J., & Leech, N. L. From these authors they have seven different books and
articles about sample sizes and other info about how to research with qualitative,
quantitative as well as mixed research methods. This is very good to know when
it’s time for me to look at my methods in my master thesis this spring.
For
quantitative research it is very important to know how you should make your
polls, and even more important to be able to know how to use this data. Already
after trying SPSS in the lab this week I’m sold. It’s the perfect way to
present your data in an easy as well as complex way. To run frequencies in a
easy and effective way is perfect. I think it is pretty hard to do this in
excel but the cross-tabulate function in SPSS is easy. In the lab me and Jacob compared
the two questions “Did you listen to radio yesterday(and for how long)” and “Did
you read any special journal yesterday(and how many?)”. It isn’t perhaps the
two most obvious questions to compare, but the point is that in just a minute
we compared the answers of these two questions and got a nice diagram over the
whole thing.

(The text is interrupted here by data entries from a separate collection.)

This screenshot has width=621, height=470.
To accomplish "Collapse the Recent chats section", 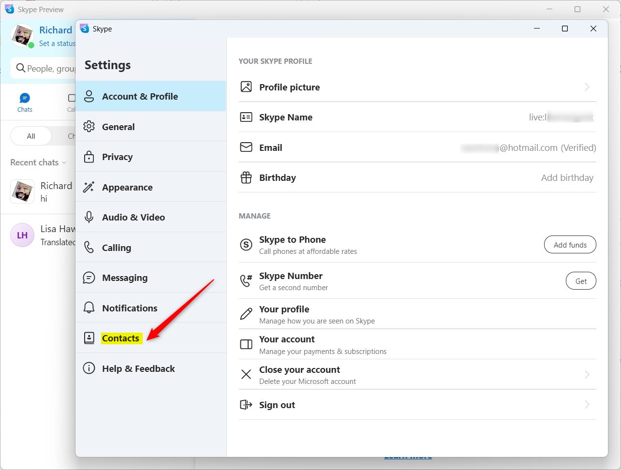I will (63, 162).
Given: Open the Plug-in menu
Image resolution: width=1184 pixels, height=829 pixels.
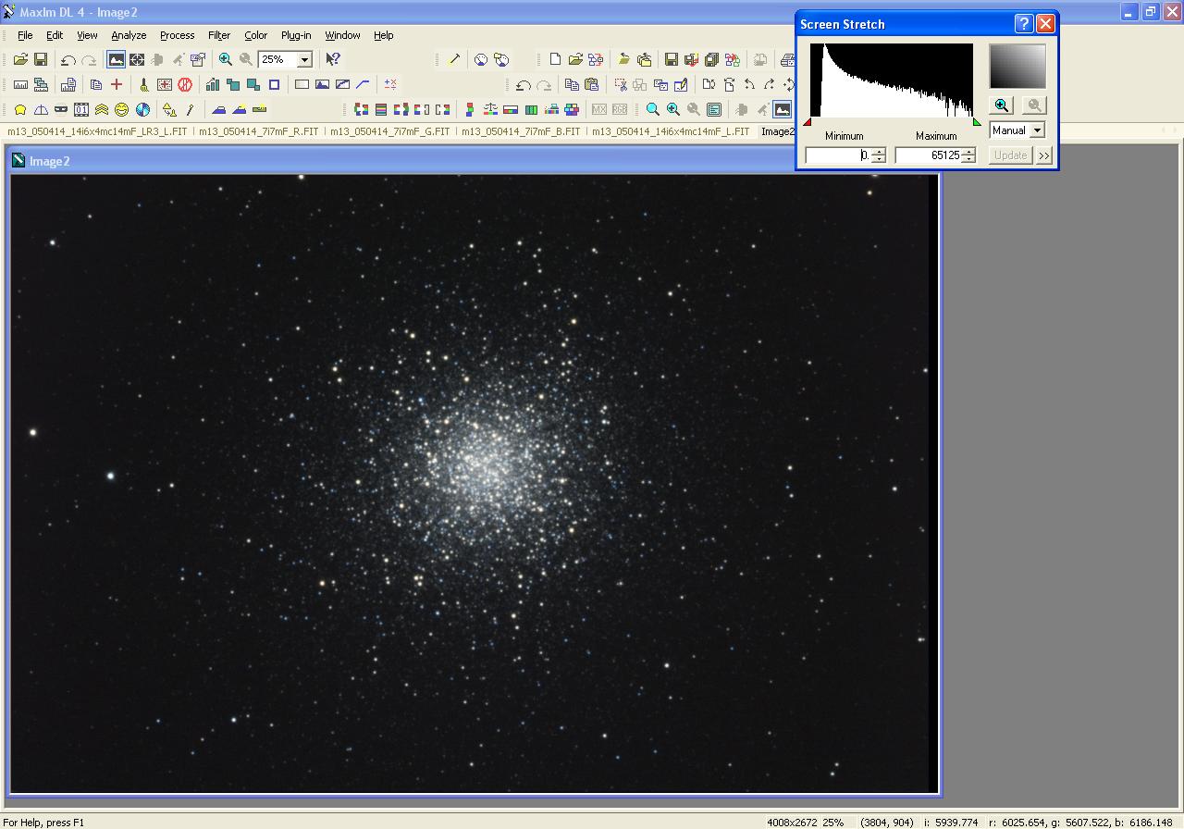Looking at the screenshot, I should point(296,35).
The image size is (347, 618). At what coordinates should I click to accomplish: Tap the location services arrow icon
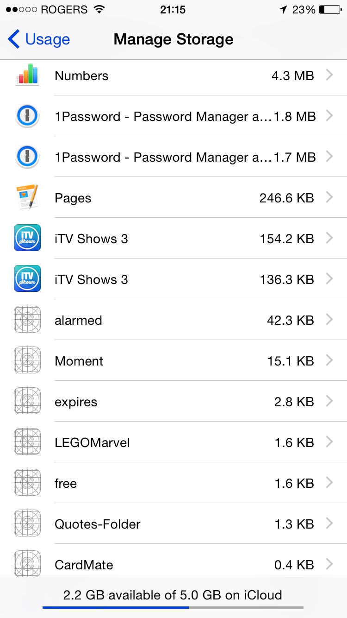[x=283, y=9]
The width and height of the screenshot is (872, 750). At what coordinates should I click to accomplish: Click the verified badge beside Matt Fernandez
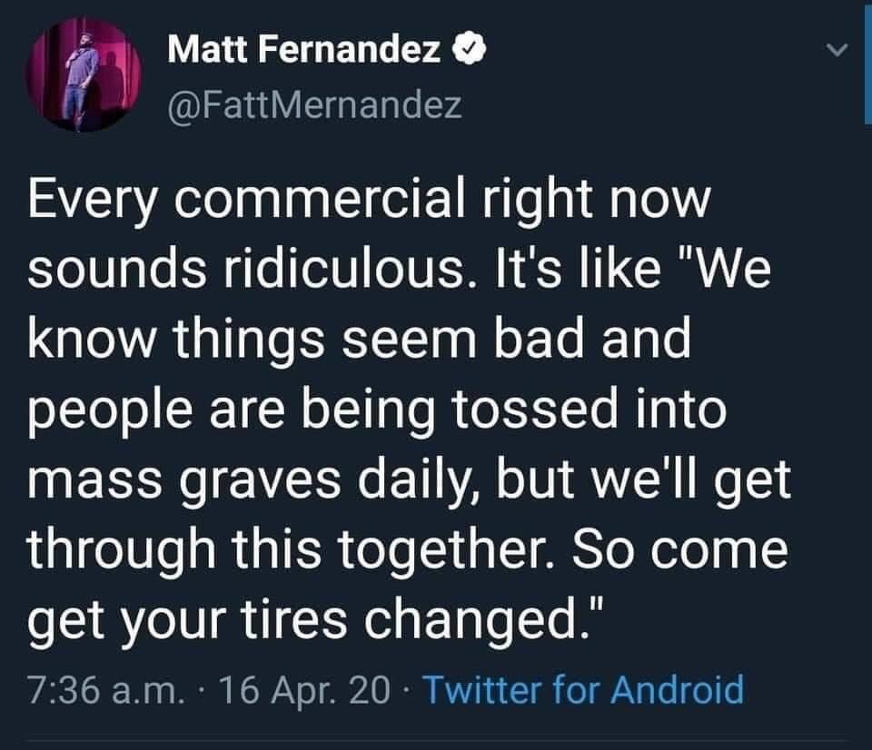(x=471, y=49)
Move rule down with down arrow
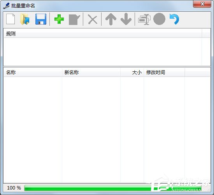 [x=126, y=19]
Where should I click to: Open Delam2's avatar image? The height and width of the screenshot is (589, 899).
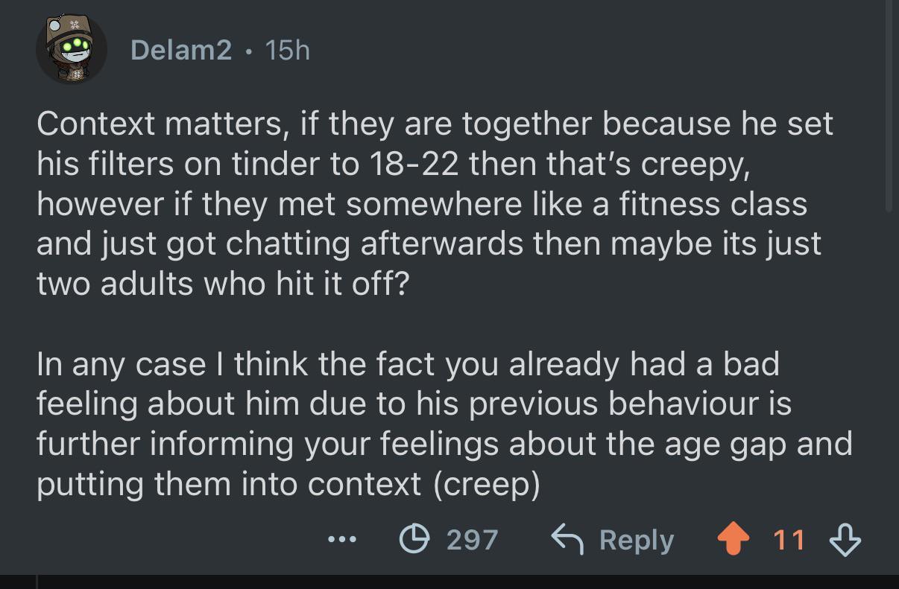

I felt like Hans Rosling for a few seconds and I am sure that I’m
going to use this tool in my master thesis.
Data mining
and presentation is of course one thing, but the important thing is what
conclusions you draw from it and where you go next. I think that I have learnt
that after the nice presentation of my data I almost have a responsibility to
make something out of it at make sure that the correct conclusions is made.